TASK STATEMENT:
Reproduce the passage of the news report on the Manchester Arena bomber's brother between "A spokesman for" and "among the dead.", inclusive.

--- begin SOURCE PASSAGE ---

LONDON: Libya on Wednesday extradited to Britain the brother of a suicide bomber who attacked an Ariana Grande concert in Manchester in May 2017 and killed 22 people, officials said.
Salman Abedi's brother Hashem, who was arrested in Libya days after the bombing, was handed over to British officials and then flown to Britain where he was arrested for murder, Greater Manchester Police said in a statement.
"He has today been successfully extradited for offences relating to the Manchester Arena attack," it said.

 


Asked about the arrest, British Prime Minister Theresa May said it was "an important moment in the investigation.
"I hope it is a welcome step for the loved ones of all the victims," she said, condemning the "appalling" and "senseless" attack.
Manchester police said Abedi was also being arrested for attempted murder and "conspiracy to cause an explosion likely to endanger life".
He is expected to appear in a London court on Thursday.
A spokesman for the Libyan force which had held him earlier told AFP that Abedi was "in the plane headed for Britain".
Ahmed Ben Salem of the Special Deterrence Force (Radaa), an armed group which serves as the capital's police, said he was being extradited in line with a decision of the Libyan judiciary following a request from Britain.
According to Radaa, the brother has allegedly acknowledged that he was in Britain as the attack was being prepared and was "fully aware of the details".

 

 


His father was also detained in Libya but released a few weeks later.
Salman Abedi carried out the bloodiest terror attack in Britain in more than a decade when he detonated a suicide bomb after a concert by Grande, leaving many children among the dead.

--- end SOURCE PASSAGE ---
--- begin EXTRACTED RECORDS ---

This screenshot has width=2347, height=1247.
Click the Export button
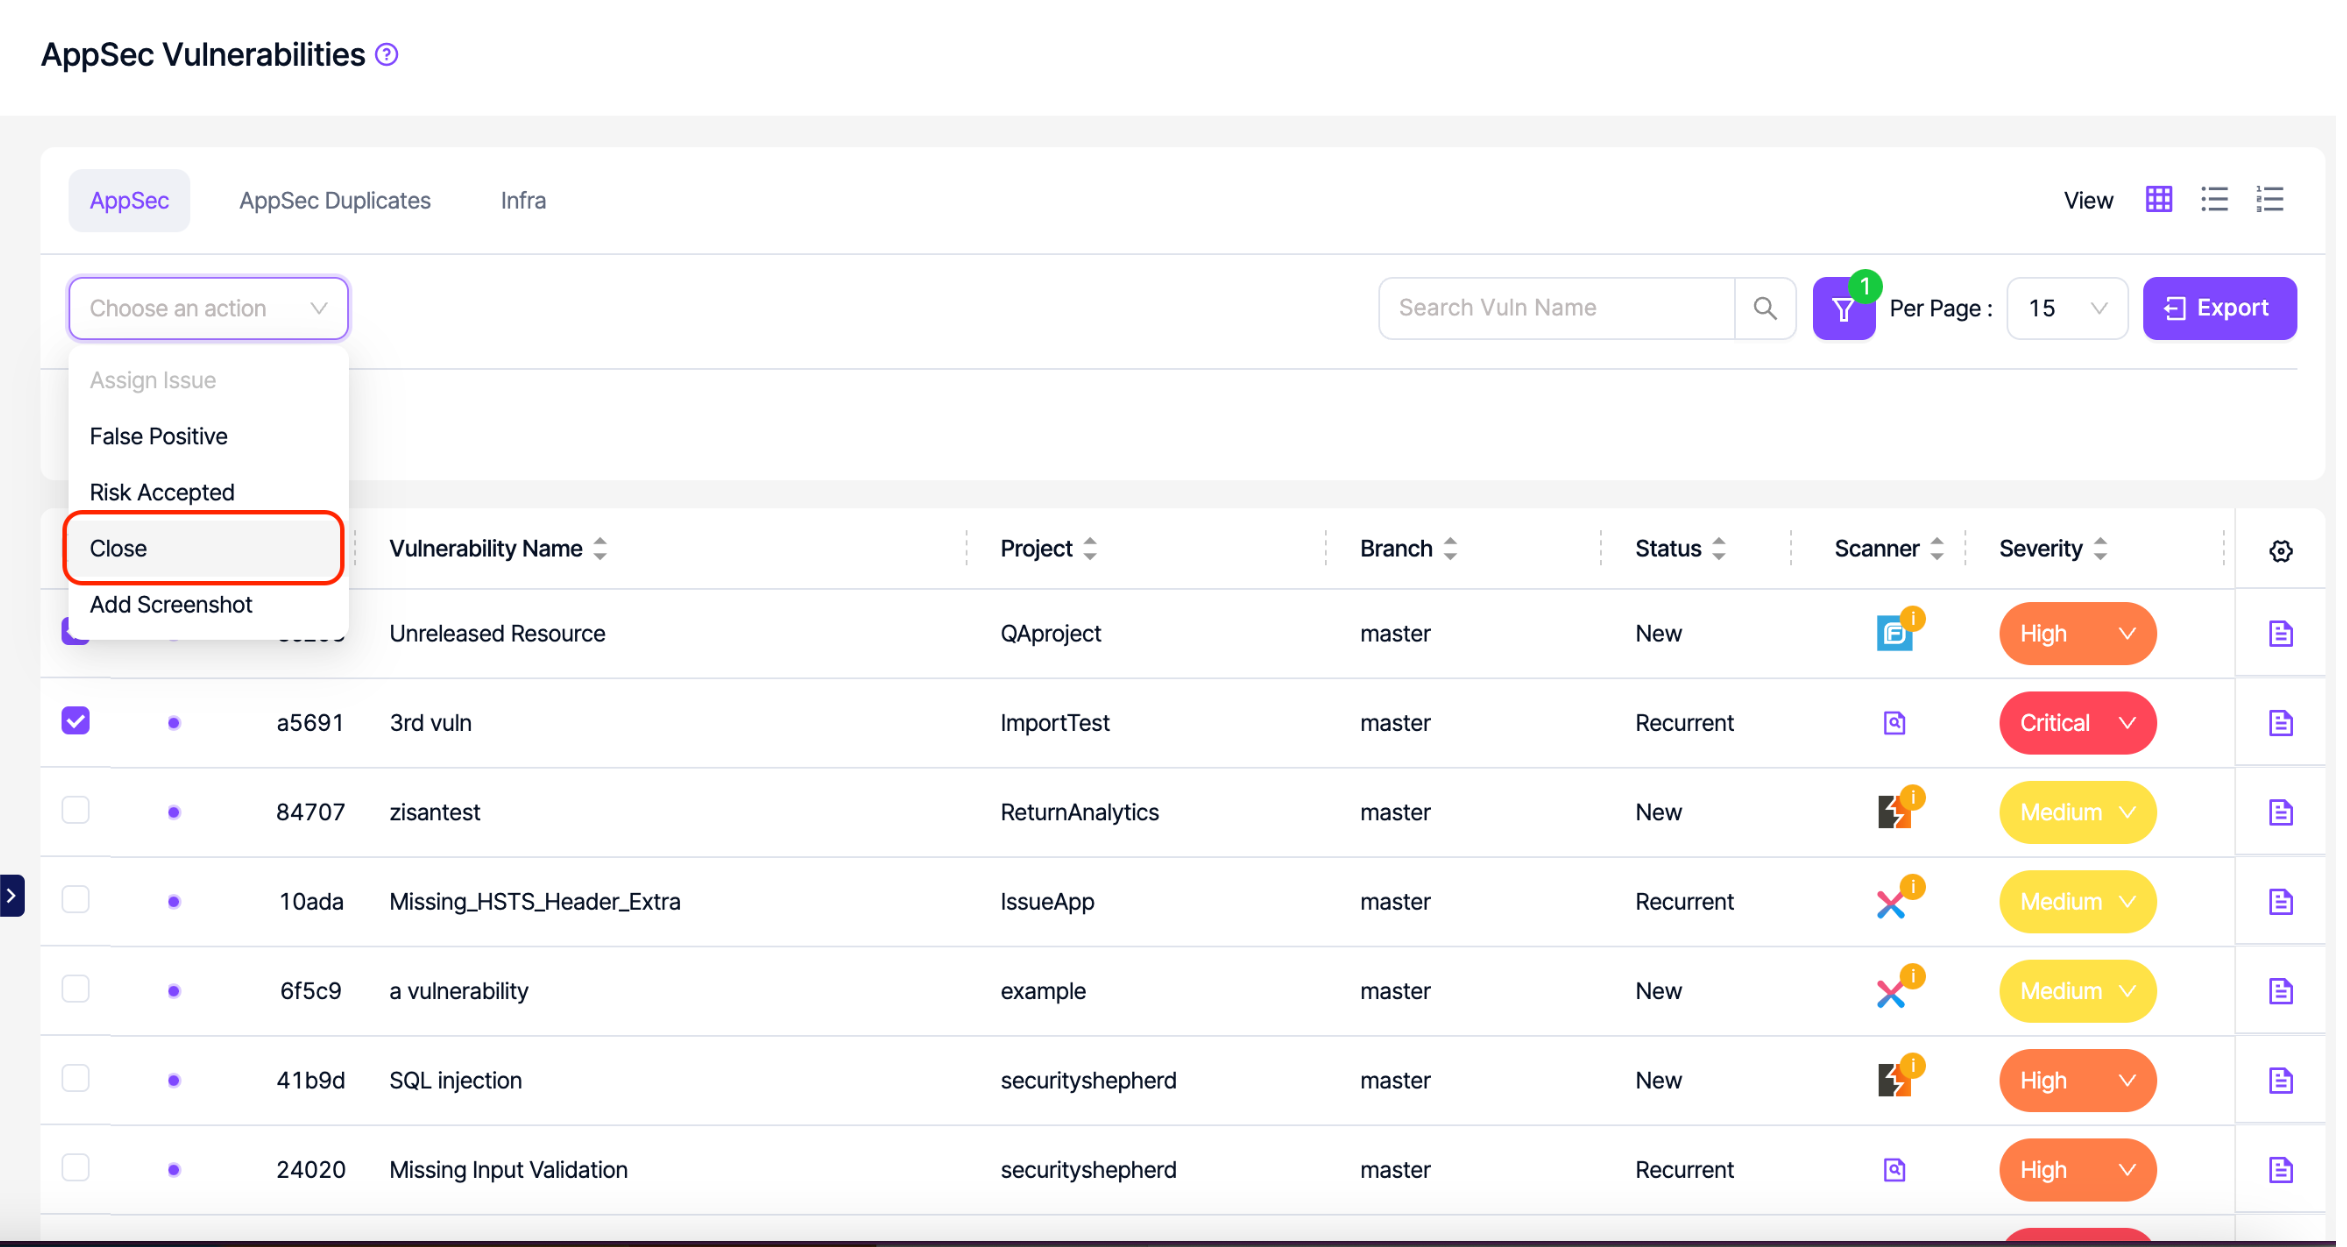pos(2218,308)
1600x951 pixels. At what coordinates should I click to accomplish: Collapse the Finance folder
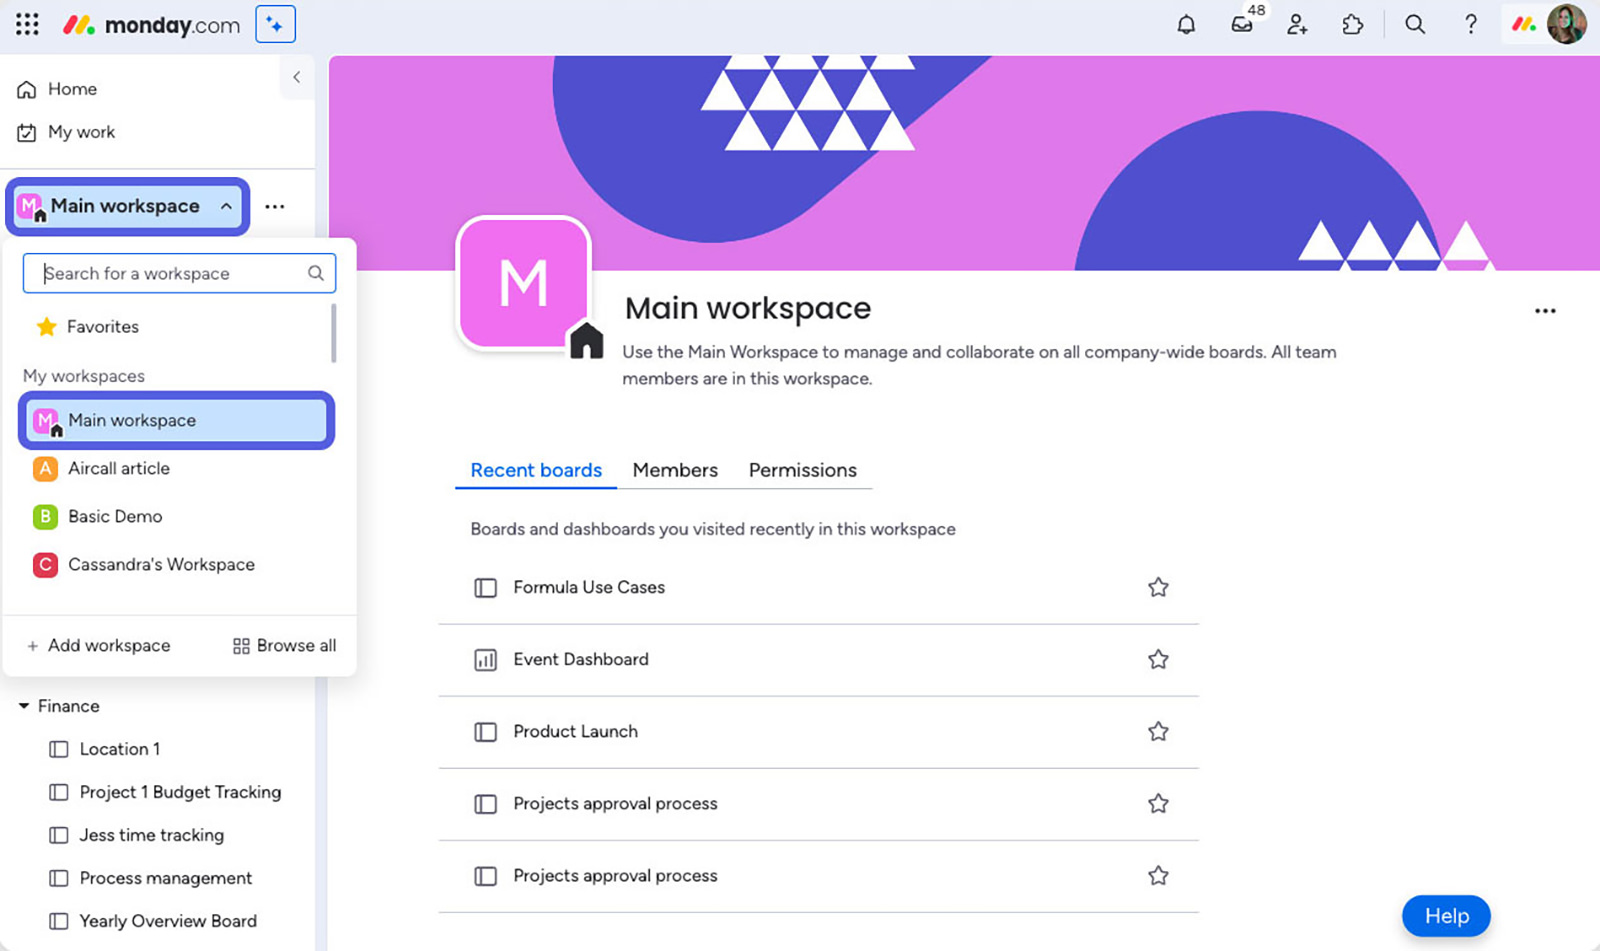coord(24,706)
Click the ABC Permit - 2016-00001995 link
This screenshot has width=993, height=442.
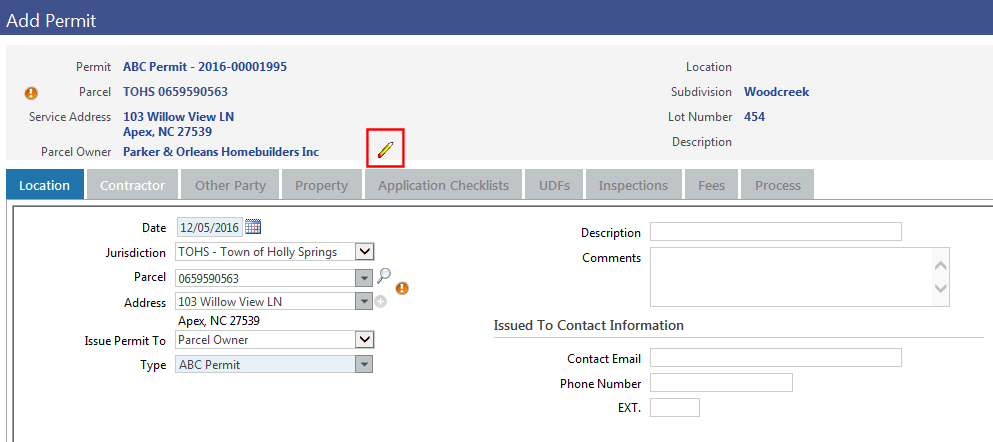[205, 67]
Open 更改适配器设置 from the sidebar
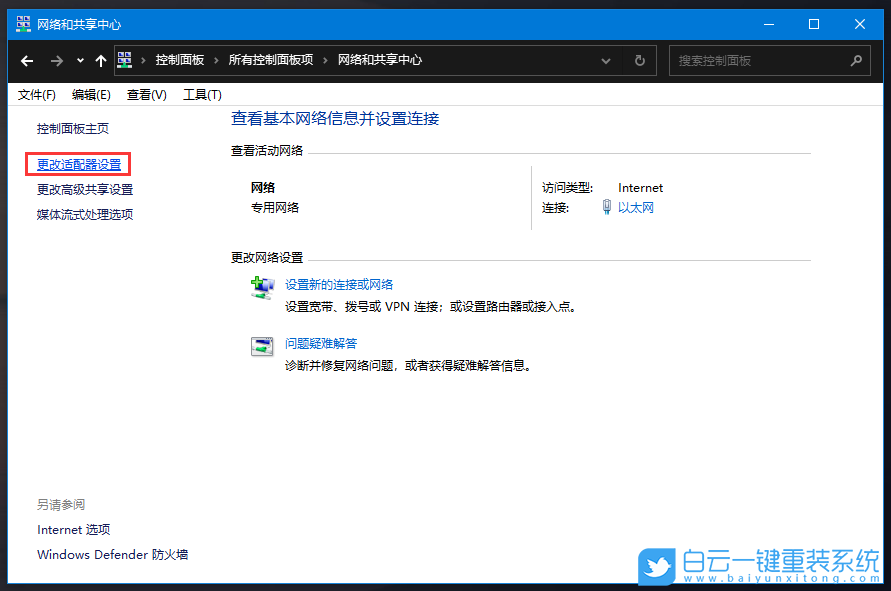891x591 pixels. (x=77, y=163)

--- end EXTRACTED RECORDS ---

TASK OUTPUT:
A spokesman for the Libyan force which had held him earlier told AFP that Abedi was "in the plane headed for Britain".
Ahmed Ben Salem of the Special Deterrence Force (Radaa), an armed group which serves as the capital's police, said he was being extradited in line with a decision of the Libyan judiciary following a request from Britain.
According to Radaa, the brother has allegedly acknowledged that he was in Britain as the attack was being prepared and was "fully aware of the details".

 

 


His father was also detained in Libya but released a few weeks later.
Salman Abedi carried out the bloodiest terror attack in Britain in more than a decade when he detonated a suicide bomb after a concert by Grande, leaving many children among the dead.